*** Opening Provided entries ***
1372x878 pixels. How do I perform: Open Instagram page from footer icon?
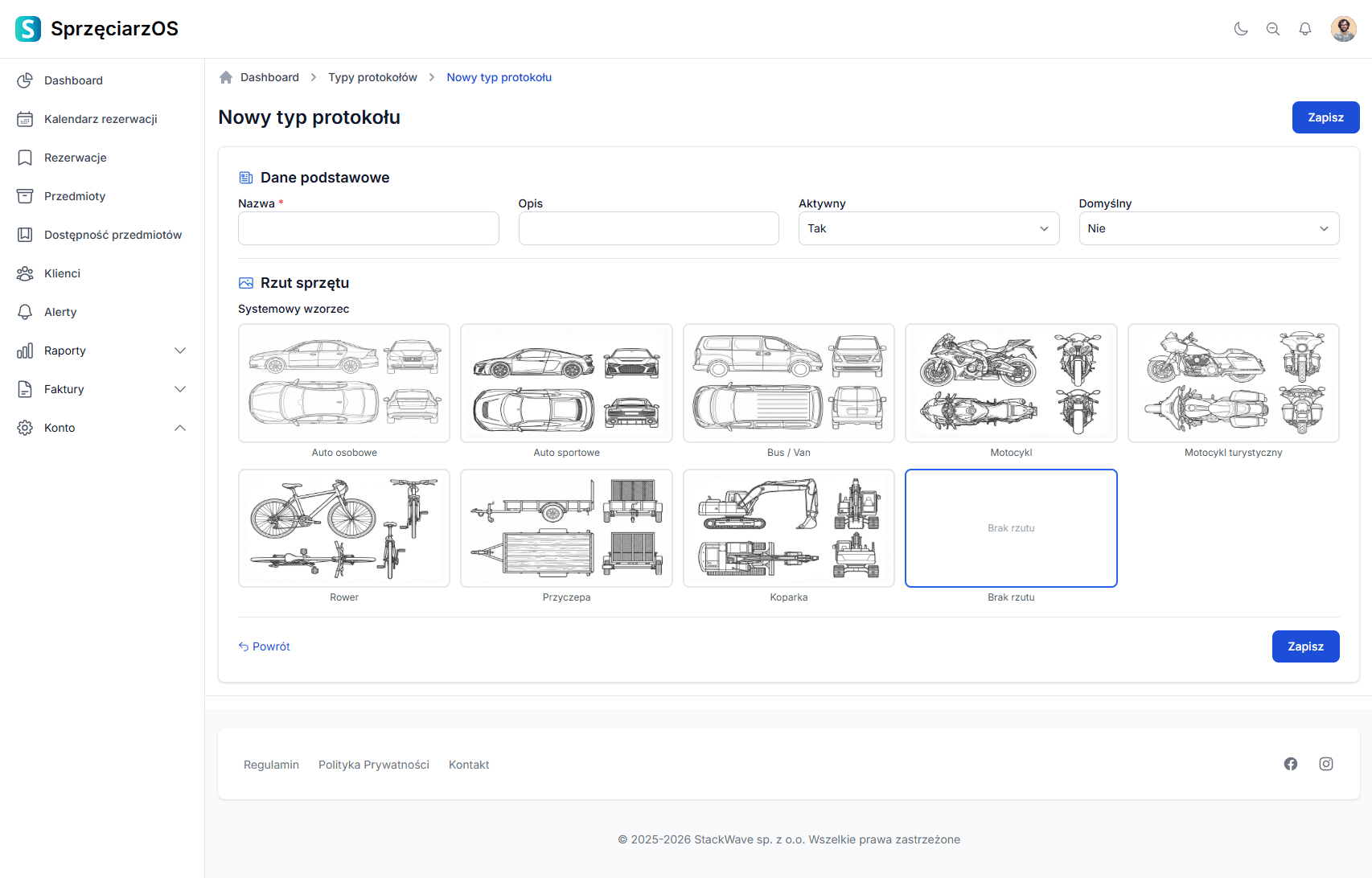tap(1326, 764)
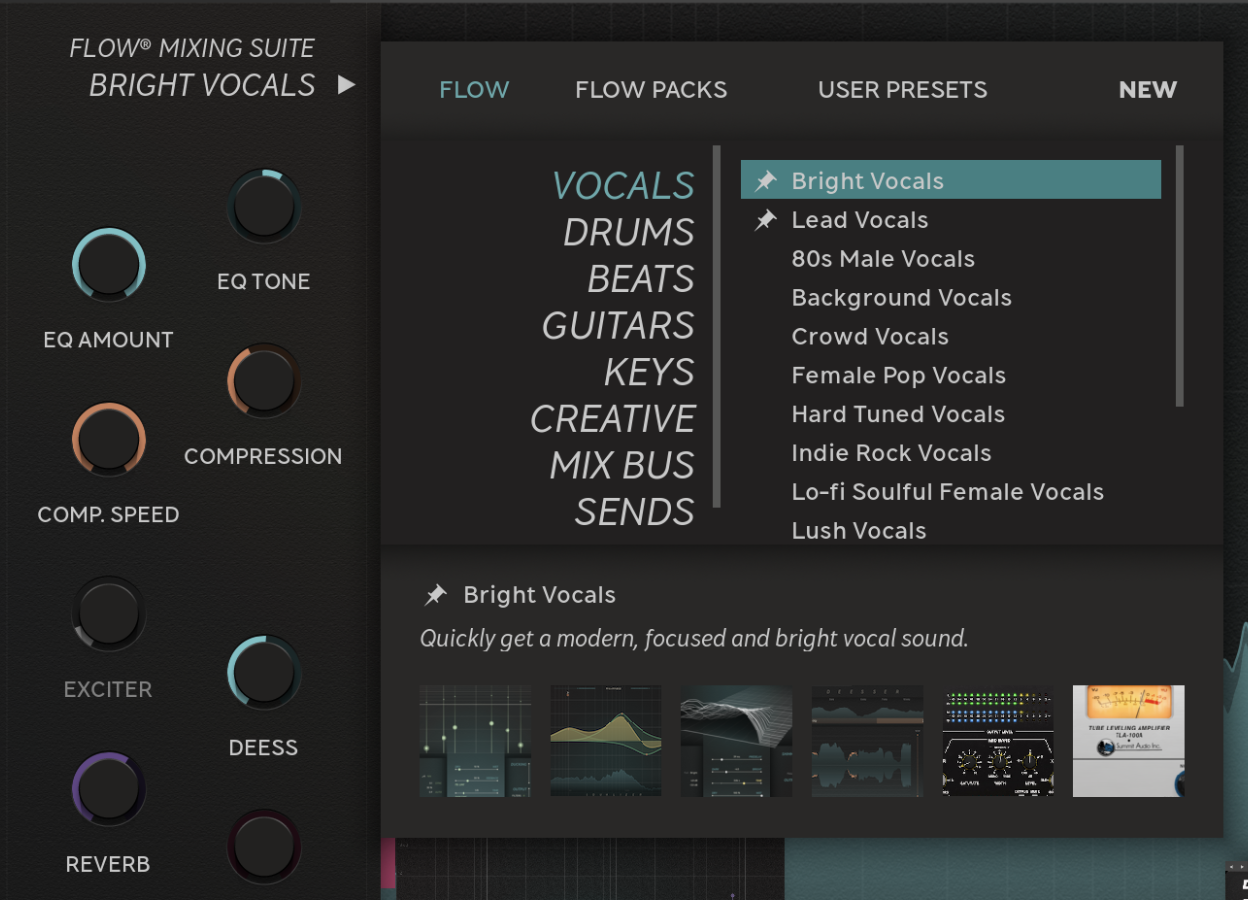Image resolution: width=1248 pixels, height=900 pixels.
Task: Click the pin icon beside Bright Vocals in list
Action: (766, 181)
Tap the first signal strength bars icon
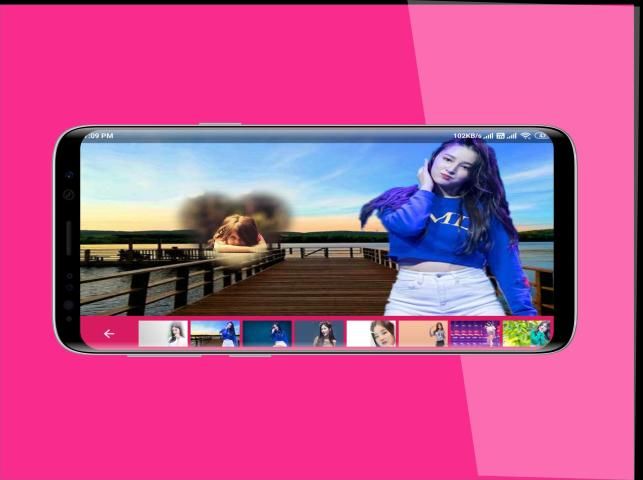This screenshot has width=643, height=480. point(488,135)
*** Closing Provided entries ***
*** Opening Provided entries ***
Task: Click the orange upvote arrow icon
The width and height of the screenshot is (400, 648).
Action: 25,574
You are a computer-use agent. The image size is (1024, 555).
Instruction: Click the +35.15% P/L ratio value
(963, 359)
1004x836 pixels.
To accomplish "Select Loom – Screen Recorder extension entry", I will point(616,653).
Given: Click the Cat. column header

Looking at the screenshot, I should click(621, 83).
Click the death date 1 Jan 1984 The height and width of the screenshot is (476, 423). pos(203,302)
*** Closing Provided entries ***
*** Opening Provided entries ***
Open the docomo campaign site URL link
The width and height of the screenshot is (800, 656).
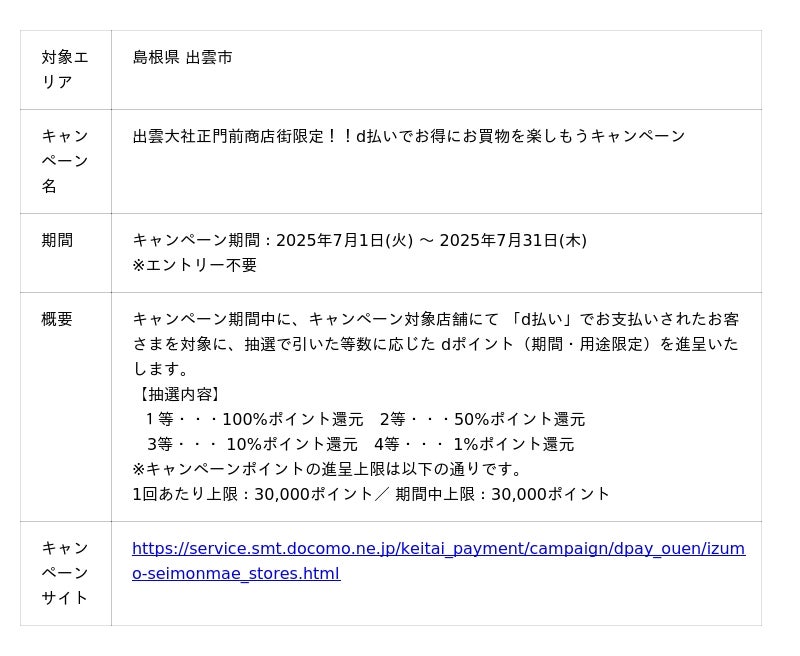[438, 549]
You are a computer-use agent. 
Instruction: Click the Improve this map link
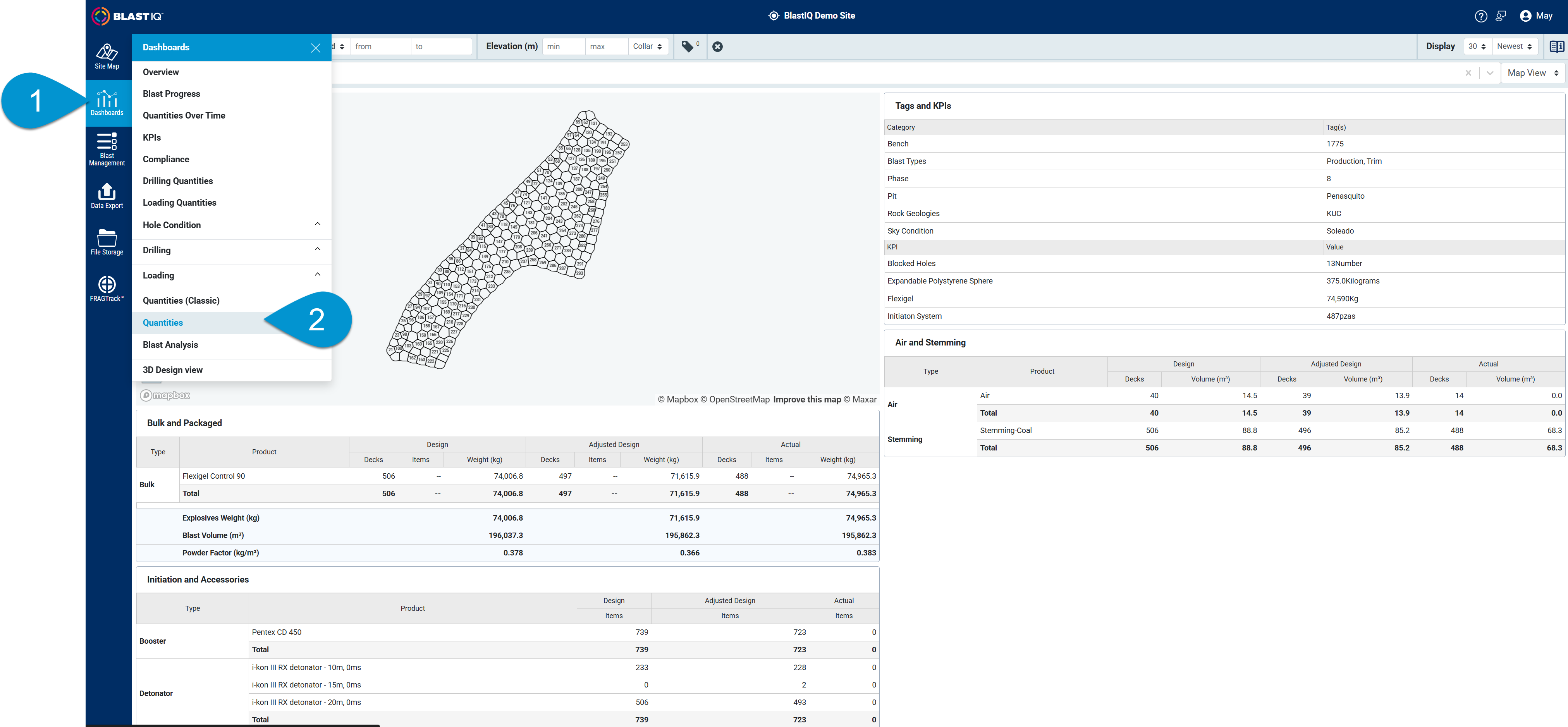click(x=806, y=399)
*** Closing Provided entries ***
▸ **Exercise aim**:
Count how many lines above carry the word "computer". Only the number is required.

▸ **Problem solution**:
2